While it may seem unusual for an organization with a 90-year history of promoting literature to sit arm-to-arm with international traders, the size and scope of both multinational corporations and trade agreements can have an enormous impact upon free expression. Not only does content move across borders on the internet, but so too do technologies that can filter and censor information, or reveal the identity of authors and human rights activists.

Here are three things that I learned at the conference:

1. The free flow of information can promote free expression and nurture industry across borders, but these slam into concerns about privacy. 

Our current trade regime originates from the unique development of the global economy. As summarized by Lara Ballard, Special Advisor for Privacy and Technology at the U.S. Department of State, the U.S. itself emerged from a more protectionist trade agenda in the 70s as its economy began to diversify to include services, causing industry and U.S. trade representatives to press for the increased flow of data across borders. Yet Europe, developing along a different route, maintained a concern for privacy that is reflected in various laws throughout the European Union. The free flow of information arguably promotes free expression, yet data mining can undermine its benefits. These competing arguments are represented on the one hand by content providers that wish to maintain strict control over their intellectual property, such as the music industry, and corporations that thrive on data collected from online users, such as Google.

2. Trade agreements that have an impact upon free expression and Internet freedom often lack transparency and civil society input during the negotiation process.

Certain trade agreements, such as those administered by the World Trade Organization, involve complex multilateral negotiations while others are merely negotiations between two states. Yet the details of these agreements are often negotiated behind closed doors, with minimal civil society input. For example, attorney Hillary Brill, senior Global Policy Counsel at eBay, lamented that she was forced to consider how the pending Trans-Pacific Partnership might affect her company—but she only had access to a draft of the partnership that was 18 months old. Similarly, the 2011 Anti-counterfeiting Trade Agreement (ACTA) met significant opposition once civil society groups learned of its punitive provisions for copyright violations after it had already been signed by eight countries.
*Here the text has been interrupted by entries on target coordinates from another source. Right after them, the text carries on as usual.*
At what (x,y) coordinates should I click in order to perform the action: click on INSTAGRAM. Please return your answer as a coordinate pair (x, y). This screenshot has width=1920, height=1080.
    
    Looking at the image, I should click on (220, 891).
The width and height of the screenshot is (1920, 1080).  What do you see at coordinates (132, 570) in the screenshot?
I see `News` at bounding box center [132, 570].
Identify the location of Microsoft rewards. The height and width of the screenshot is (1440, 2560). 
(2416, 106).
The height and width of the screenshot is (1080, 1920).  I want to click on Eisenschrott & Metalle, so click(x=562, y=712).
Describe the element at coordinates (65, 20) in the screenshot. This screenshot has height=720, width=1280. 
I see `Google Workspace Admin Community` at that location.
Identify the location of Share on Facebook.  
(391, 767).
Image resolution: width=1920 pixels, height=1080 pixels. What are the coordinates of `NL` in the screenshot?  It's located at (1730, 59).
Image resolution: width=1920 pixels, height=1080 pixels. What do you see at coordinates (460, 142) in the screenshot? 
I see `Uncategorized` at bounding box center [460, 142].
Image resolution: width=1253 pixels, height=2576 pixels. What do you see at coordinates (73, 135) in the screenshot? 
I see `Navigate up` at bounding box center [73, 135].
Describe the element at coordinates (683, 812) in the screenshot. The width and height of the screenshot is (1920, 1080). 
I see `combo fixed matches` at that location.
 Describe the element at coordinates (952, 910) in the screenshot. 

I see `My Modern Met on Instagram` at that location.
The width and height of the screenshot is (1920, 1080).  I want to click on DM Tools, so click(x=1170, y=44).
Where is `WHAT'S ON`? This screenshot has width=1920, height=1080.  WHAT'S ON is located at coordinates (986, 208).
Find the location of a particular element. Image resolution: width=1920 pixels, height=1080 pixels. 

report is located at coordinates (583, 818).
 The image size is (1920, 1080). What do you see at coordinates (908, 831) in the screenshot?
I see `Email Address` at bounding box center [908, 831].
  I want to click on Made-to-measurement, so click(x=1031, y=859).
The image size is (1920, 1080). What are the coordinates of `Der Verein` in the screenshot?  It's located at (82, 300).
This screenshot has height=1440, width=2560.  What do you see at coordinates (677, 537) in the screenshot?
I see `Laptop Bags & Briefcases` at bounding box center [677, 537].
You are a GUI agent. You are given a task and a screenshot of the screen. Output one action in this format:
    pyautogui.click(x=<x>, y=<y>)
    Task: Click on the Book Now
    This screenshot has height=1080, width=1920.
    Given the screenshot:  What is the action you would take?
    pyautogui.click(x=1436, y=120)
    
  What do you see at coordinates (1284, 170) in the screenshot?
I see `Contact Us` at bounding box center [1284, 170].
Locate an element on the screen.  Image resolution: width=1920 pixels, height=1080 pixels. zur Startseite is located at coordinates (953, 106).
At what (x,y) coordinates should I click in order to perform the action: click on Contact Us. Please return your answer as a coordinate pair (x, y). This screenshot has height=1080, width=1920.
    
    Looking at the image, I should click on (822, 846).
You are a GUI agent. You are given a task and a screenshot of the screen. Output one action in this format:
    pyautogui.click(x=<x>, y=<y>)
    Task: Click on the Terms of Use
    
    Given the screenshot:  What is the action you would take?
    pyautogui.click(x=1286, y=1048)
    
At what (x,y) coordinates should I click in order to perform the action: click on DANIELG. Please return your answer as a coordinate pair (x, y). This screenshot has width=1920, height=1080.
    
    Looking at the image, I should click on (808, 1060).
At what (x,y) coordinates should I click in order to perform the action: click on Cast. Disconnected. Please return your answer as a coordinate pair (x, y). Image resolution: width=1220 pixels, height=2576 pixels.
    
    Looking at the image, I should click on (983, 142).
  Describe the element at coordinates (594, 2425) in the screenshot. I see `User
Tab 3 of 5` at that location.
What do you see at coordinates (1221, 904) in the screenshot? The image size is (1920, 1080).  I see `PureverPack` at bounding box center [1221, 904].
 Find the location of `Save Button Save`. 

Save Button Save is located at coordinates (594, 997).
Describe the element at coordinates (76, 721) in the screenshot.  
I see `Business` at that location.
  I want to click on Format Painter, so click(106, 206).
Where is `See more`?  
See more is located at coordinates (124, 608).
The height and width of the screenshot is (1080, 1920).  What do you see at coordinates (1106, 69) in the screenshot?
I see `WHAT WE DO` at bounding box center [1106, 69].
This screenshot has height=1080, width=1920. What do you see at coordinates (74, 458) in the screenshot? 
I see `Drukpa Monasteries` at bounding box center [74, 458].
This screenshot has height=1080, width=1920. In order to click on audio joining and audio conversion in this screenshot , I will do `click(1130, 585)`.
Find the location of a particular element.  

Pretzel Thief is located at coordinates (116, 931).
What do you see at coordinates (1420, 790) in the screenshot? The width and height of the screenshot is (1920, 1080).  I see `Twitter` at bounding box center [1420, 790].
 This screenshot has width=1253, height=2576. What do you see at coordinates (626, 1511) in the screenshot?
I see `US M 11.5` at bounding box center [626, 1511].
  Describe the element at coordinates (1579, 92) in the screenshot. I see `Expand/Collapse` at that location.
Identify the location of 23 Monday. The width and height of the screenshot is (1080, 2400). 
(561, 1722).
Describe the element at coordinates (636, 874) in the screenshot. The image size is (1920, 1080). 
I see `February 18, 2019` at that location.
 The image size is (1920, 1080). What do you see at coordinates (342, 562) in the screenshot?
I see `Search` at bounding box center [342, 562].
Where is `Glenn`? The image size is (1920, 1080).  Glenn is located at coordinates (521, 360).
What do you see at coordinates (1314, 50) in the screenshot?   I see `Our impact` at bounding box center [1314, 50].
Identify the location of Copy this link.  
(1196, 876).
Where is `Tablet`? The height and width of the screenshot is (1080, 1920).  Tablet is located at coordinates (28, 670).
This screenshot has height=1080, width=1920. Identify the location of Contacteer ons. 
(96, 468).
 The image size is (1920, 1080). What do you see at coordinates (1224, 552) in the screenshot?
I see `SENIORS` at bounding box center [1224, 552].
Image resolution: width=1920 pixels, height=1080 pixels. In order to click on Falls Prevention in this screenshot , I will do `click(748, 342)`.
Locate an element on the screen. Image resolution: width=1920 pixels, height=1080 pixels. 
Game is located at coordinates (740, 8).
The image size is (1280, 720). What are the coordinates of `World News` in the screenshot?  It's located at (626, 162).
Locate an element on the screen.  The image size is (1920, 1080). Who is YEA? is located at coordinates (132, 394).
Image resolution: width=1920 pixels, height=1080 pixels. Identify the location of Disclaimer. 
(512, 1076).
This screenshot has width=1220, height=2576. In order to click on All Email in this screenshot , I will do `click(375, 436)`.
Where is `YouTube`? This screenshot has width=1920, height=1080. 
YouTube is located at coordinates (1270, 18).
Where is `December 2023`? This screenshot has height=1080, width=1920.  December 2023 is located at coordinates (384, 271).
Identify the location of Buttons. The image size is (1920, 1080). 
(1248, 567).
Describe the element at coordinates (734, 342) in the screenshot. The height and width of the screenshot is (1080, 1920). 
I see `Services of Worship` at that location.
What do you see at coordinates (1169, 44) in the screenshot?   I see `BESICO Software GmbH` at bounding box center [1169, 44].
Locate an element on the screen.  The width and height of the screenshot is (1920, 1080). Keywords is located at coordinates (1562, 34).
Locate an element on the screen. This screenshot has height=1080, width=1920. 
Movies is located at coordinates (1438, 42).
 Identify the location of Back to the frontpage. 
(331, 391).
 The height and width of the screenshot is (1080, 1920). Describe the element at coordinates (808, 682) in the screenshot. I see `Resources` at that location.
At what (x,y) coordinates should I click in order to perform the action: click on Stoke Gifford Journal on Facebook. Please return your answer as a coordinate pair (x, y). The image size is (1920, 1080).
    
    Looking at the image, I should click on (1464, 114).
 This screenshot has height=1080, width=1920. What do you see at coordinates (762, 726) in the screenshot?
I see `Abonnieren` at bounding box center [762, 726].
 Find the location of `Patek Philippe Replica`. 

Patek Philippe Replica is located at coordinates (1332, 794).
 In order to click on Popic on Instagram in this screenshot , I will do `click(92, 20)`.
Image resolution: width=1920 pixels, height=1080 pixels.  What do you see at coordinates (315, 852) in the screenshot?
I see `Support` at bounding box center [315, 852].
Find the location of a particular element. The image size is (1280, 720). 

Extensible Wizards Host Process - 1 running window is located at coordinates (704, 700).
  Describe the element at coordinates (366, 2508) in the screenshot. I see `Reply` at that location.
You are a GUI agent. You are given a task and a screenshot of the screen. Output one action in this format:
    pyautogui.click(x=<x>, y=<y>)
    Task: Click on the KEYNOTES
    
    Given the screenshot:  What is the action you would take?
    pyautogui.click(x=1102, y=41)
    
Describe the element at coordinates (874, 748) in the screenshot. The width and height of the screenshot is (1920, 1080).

3. Countries may use censorship as a pretext to exclude global corporations and promote the growth of domestic companies, possibly in violation of free trade agreements. 

Andrew McLaughlin, former Deputy Chief Technology Officer at the Whitehouse and current Entrepreneur-in-Residence at betaworks, painted a scathing portrait of China’s practice of banning or censoring companies such as Twitter while nurturing homegrown internet competitors like Sina Weibo. The reason for excluding these companies is ostensibly censorship—under a theory that the content violates public order or morality—yet there may be a deliberate effort by China to promote home-grown companies at the expense of global corporations.

The U.S. formally requested a clarification of China’s actions under a WTO procedure but has not received a response, and no other country has been bold enough to challenge China on the matter.

Of course, a lot more happened in the day-long conference than can be squeezed into a blog post. One free-flowing panel, which included voices from Human Rights Watch, the Electronic Frontier Foundation, eBay, and the State Department, contained so much information that it became impossible for me to type fast enough to write everything down. I emerged from the conversation with the feeling that these various stakeholders genuinely care about internet freedom, but they feel constrained by a lack of transparency and a driving concern to operate their businesses efficiently. At the same time, there is still a vital need for civil society input to ensure that economic arguments that promote Internet Freedom don’t ignore basic human rights concerns.

As more and more authors express themselves through digital media, and journalists and activists access the Internet, these issues will increasingly affect PEN. Our hope is that our Declaration on Digital Freedom will serve as an important step in participating in and shaping the debates.